After using C* for a bit, I'm convinced you should really use batches only for keeping multiple tables in sync. If you don't need that feature, then don't use batches at all because you will incur in performance penalties.

The correct way to load data into C* is with async writes, with optional backpressure if your cluster can't keep up with the ingestion rate. You should replace your "custom" batching method with something that:

performs async writes
keep under control how many inflight writes you have
perform some retry when a write timeouts.

To perform async writes, use the .executeAsync method, that will return you a ResultSetFuture object.

To keep under control how many inflight queries just collect the ResultSetFuture object retrieved from the .executeAsync method in a list, and if the list gets (ballpark values here) say 1k elements then wait for all of them to finish before issuing more writes. Or you can wait for the first to finish before issuing one more write, just to keep the list full.

And finally, you can check for write failures when you're waiting on an operation to complete.

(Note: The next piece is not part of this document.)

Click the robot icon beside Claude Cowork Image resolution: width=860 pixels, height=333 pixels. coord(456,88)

In that case, you could:

write again with the same timeout value
write again with an increased timeout value
wait some amount of time, and then write again with the same timeout value
wait some amount of time, and then write again with an increased timeout value

From 1 to 4 you have an increased backpressure strength. Pick the one that best fit your case.

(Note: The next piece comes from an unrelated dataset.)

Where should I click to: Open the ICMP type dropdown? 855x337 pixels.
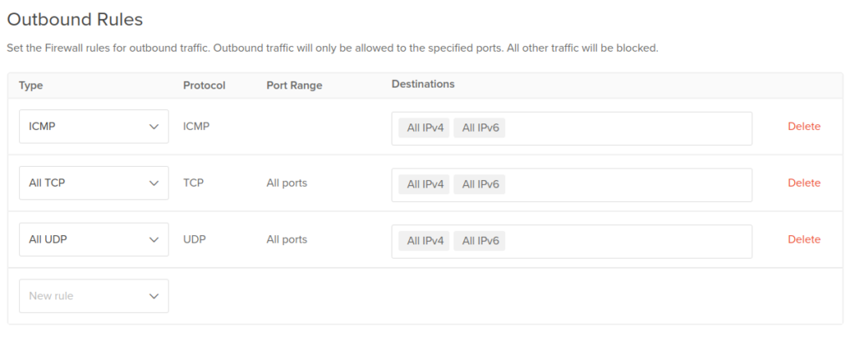pos(94,126)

EDIT after question update

Your insert logic seems a bit broken to me:

I don't see any retry logic
You don't remove the item in the list if it fails
Your while (concurrentInsertErrorOccured && runningInsertList.size() > concurrentInsertLimit) is wrong, because you will sleep only when the number of issued queries is > concurrentInsertLimit, and because of 2. your thread will just park there.
You never set to false concurrentInsertErrorOccured

I usually keep a list of (failed) queries for the purpose of retrying them at later time. That gives me powerful control on the queries, and when the failed queries starts to accumulate I sleep for a few moments, and then keep on retrying them (up to X times, then hard fail...).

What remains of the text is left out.